Why do people want to go into business for themselves?  In surveys done several years ago, the number one response was the potential for higher income.  But now in the most recent survey, the top reason was “control of one’s own destiny.”  The change is most likely a reaction to the recent economic times.

More and more individuals are now viewing small business ownership as a viable alternative to the vagaries of corporate America.  As a friend said recently, “There is no more job security.  The only job security you’ve got nowadays is the person looking at you in the mirror.”

As a business broker, I’m often asked about the issues involved in buying or selling an existing  business.  In my opinion, these are the top three issues:

1. Confidentiality

Confidentiality is critical to the successful transfer of a business.  If word gets out that a business is for sale, several things start happening and none of them are good for the seller or buyer of the business.  First, key employees start looking for other jobs, fearing that a new owner may not retain them.  In the uncertainty, customers may begin shopping elsewhere.  Suppliers get nervous.  Competitors can take advantage of the situation.

This is why a prospective business buyer will be asked to sign a non-disclosure confidentiality agreement early in the process of looking at a possible business acquisition. In this agreement, the potential buyer confirms that he/she will not disclose the fact that the business is for sale except to professional advisors.

If you show that you take the need for confidentiality seriously, you will be regarded as the professional that you are.

2. Valuation

Nothing causes the buyers and sellers of businesses more anxiety than the problem of valuation. The question of selling price haunts both parties.

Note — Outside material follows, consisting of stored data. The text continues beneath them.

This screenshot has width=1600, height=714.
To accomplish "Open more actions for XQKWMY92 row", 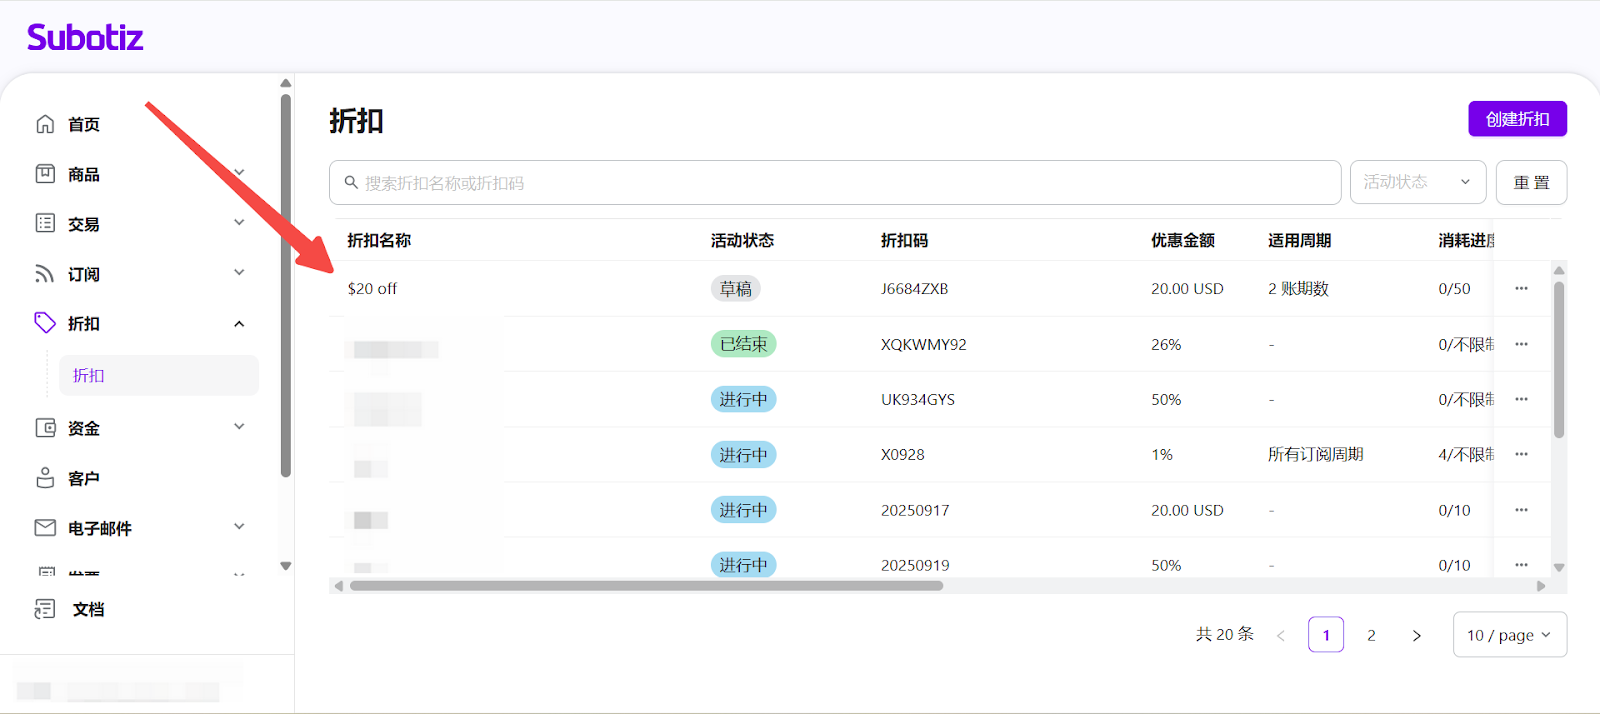I will point(1521,344).
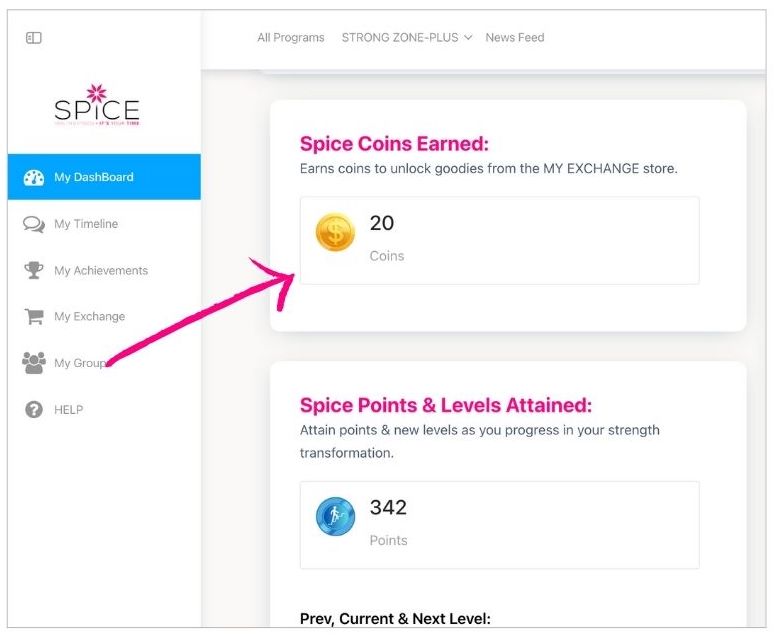Click the My DashBoard gauge icon
Screen dimensions: 774x637
pos(34,178)
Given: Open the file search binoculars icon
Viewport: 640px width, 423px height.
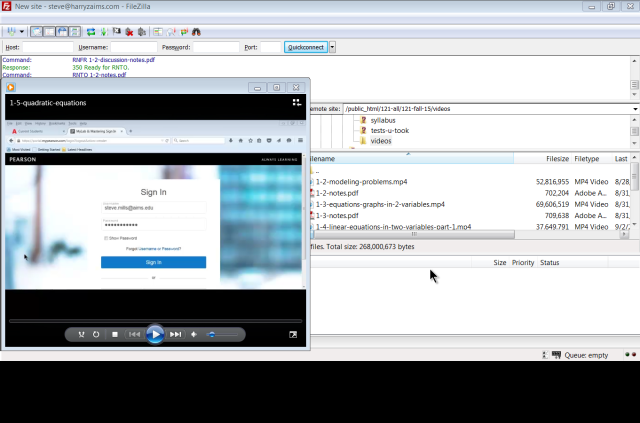Looking at the screenshot, I should 196,32.
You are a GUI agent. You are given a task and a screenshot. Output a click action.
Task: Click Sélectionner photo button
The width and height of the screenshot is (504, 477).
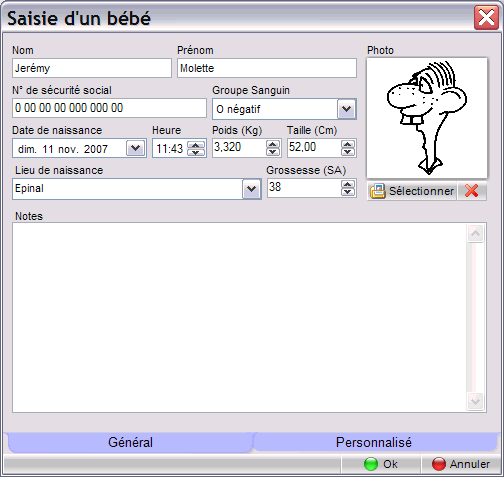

The seller doesn’t want to price his business too low and “leave money on the table.”  On the other hand, the buyer of the business is afraid he’ll pay too much and not get the best possible price.

Formal, fully documented business appraisals are now readily available.  In addition, there are rule of thumb guidelines that can be used to quickly estimate the value of a business.  As just one example, we know that a full service restaurant with liquor license is worth about 30% of its annual gross revenue as an ongoing business.  This assumes – big assumption – that the business is earning the average bottom line profit for its peer group.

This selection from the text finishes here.